BEGIN DATA SECTION
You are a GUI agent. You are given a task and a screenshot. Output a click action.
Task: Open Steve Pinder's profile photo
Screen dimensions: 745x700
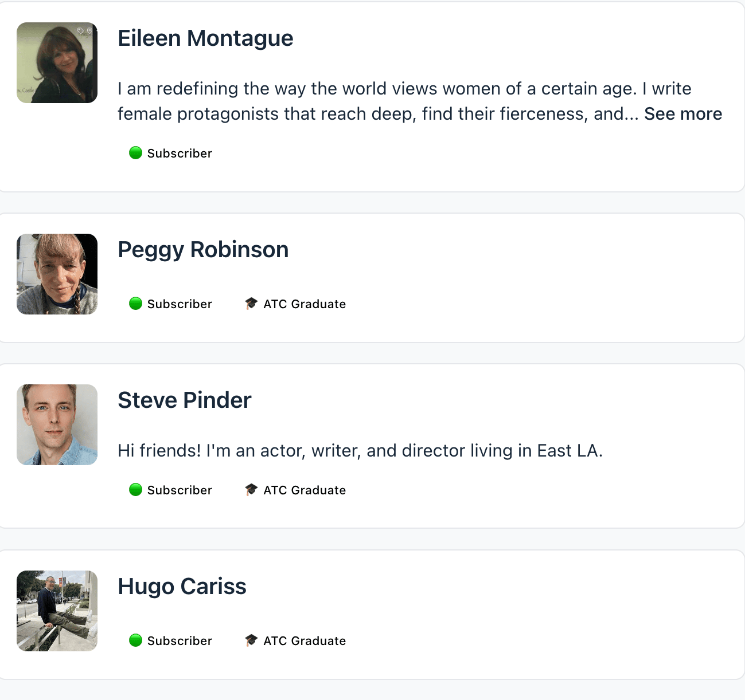tap(57, 424)

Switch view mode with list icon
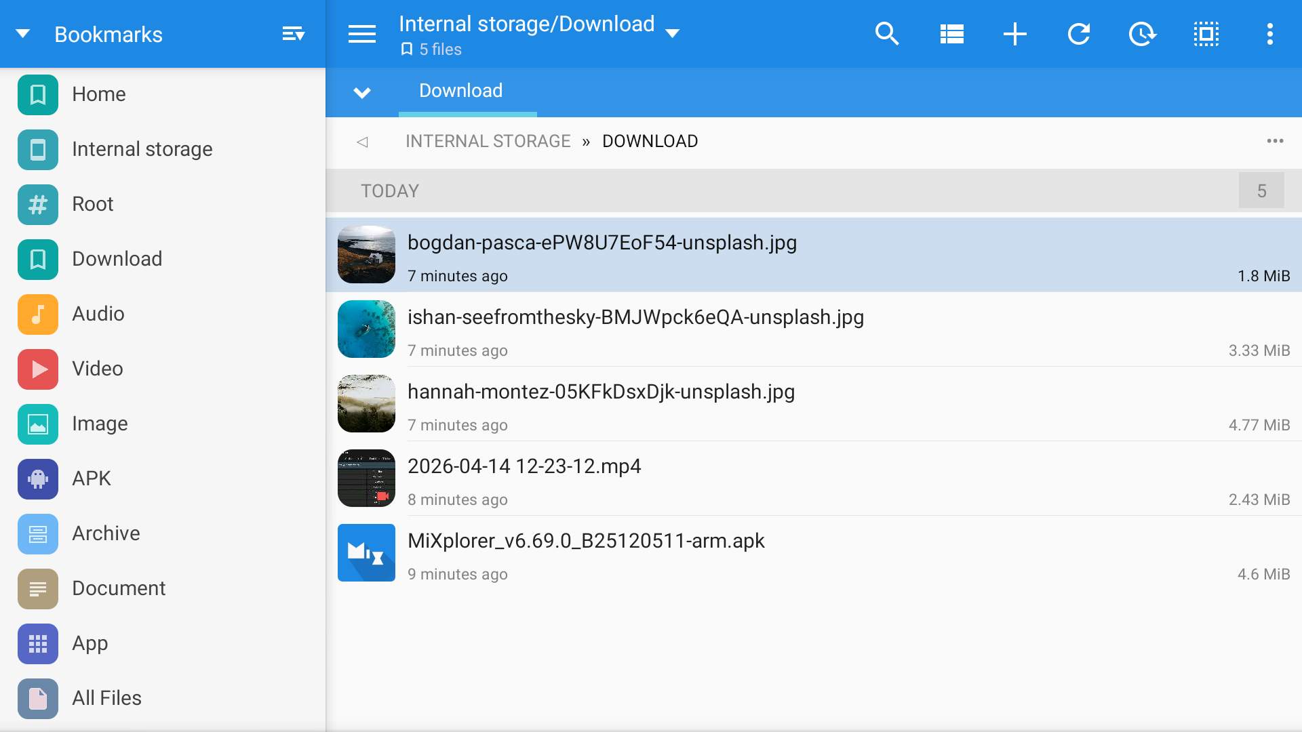[x=951, y=34]
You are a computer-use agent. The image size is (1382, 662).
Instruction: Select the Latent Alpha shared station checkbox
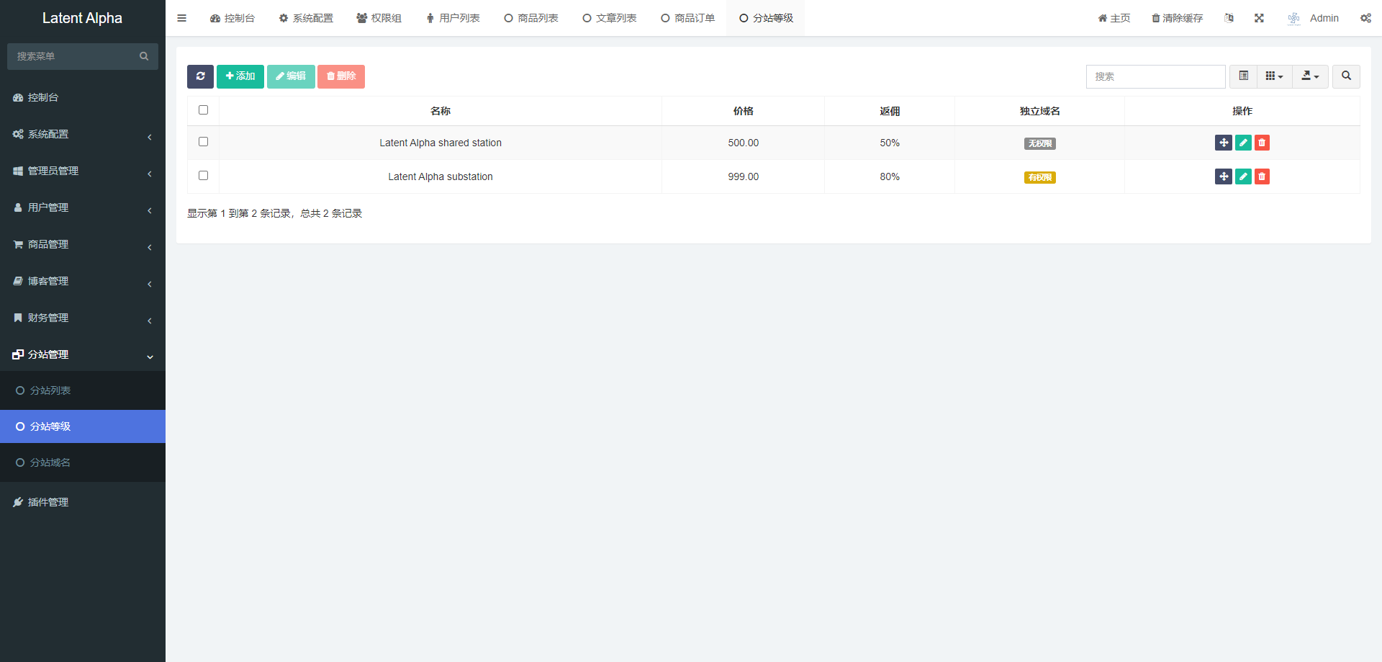click(x=203, y=142)
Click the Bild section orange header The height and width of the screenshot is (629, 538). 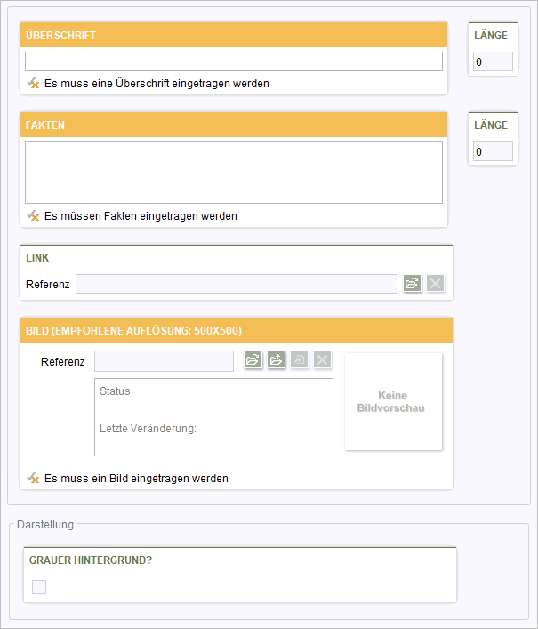pyautogui.click(x=237, y=330)
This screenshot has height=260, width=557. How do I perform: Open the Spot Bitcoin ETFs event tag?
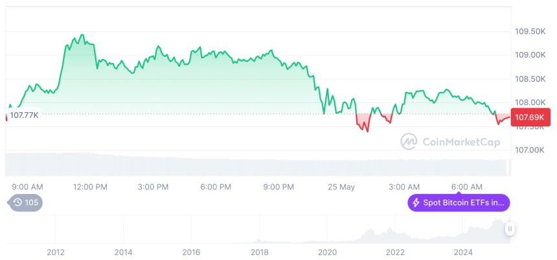click(459, 203)
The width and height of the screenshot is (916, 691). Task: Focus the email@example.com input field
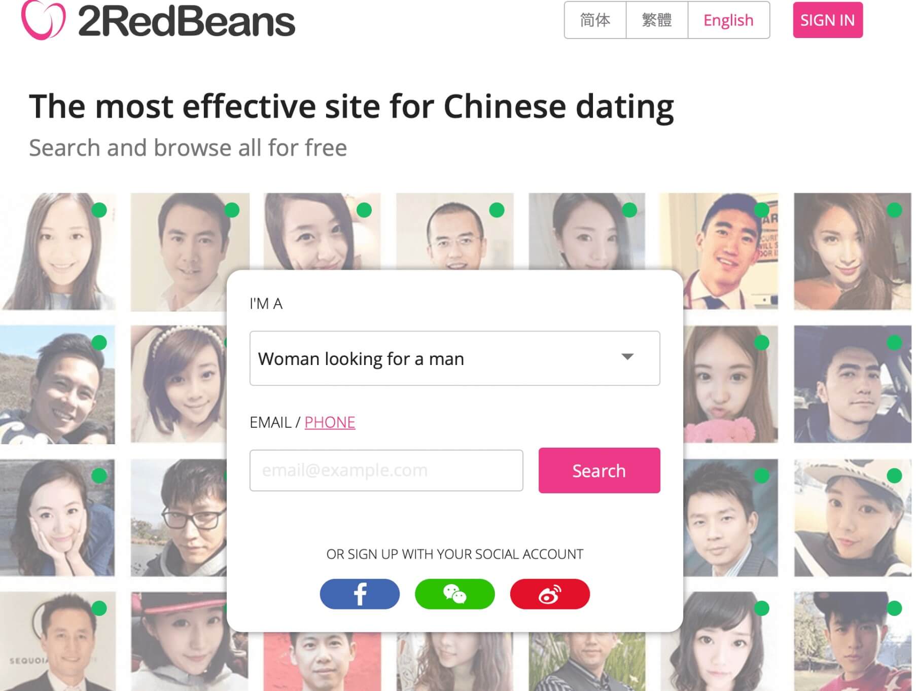tap(386, 470)
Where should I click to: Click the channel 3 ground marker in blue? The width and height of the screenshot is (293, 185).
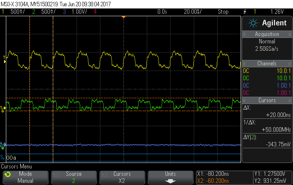click(x=3, y=145)
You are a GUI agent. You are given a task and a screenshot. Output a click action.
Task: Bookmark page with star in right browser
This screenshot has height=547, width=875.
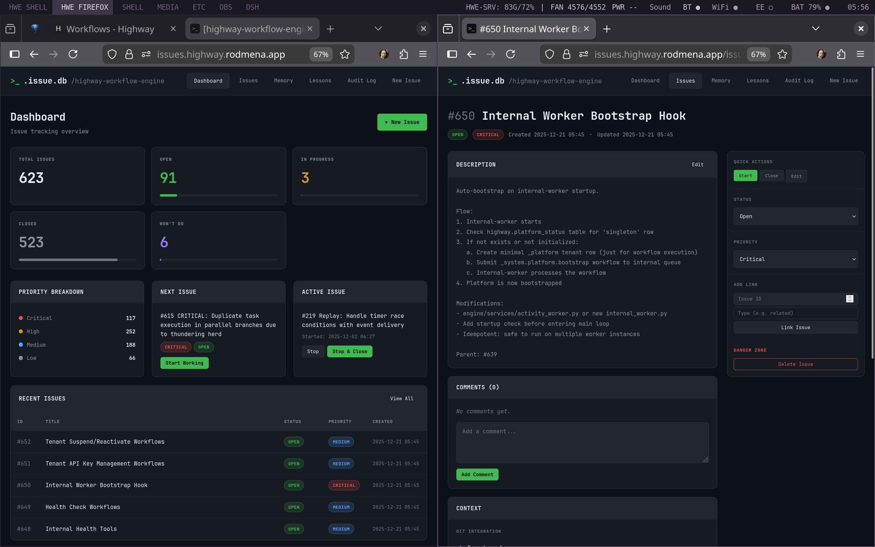[x=782, y=54]
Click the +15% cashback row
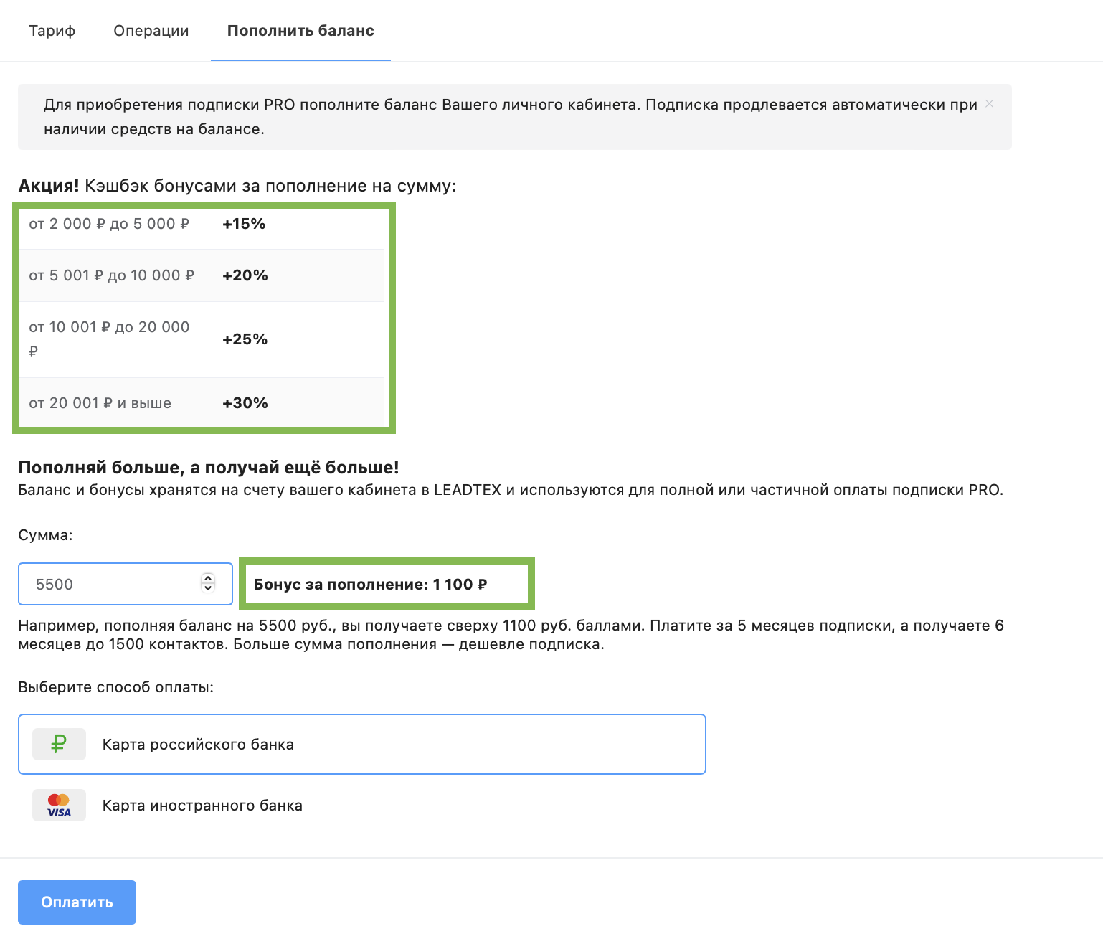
END DATA SECTION
Copy everything from the start of the material down to the line containing "[x=951, y=34]", including both ends, and leave out the pictures.

SOLUTION:
You are a GUI agent. You are given a task and a screenshot. Output a click action.
Task: Open Steve Pinder's profile photo
Screen dimensions: 745x700
tap(57, 424)

Switch view mode with list icon
[x=951, y=34]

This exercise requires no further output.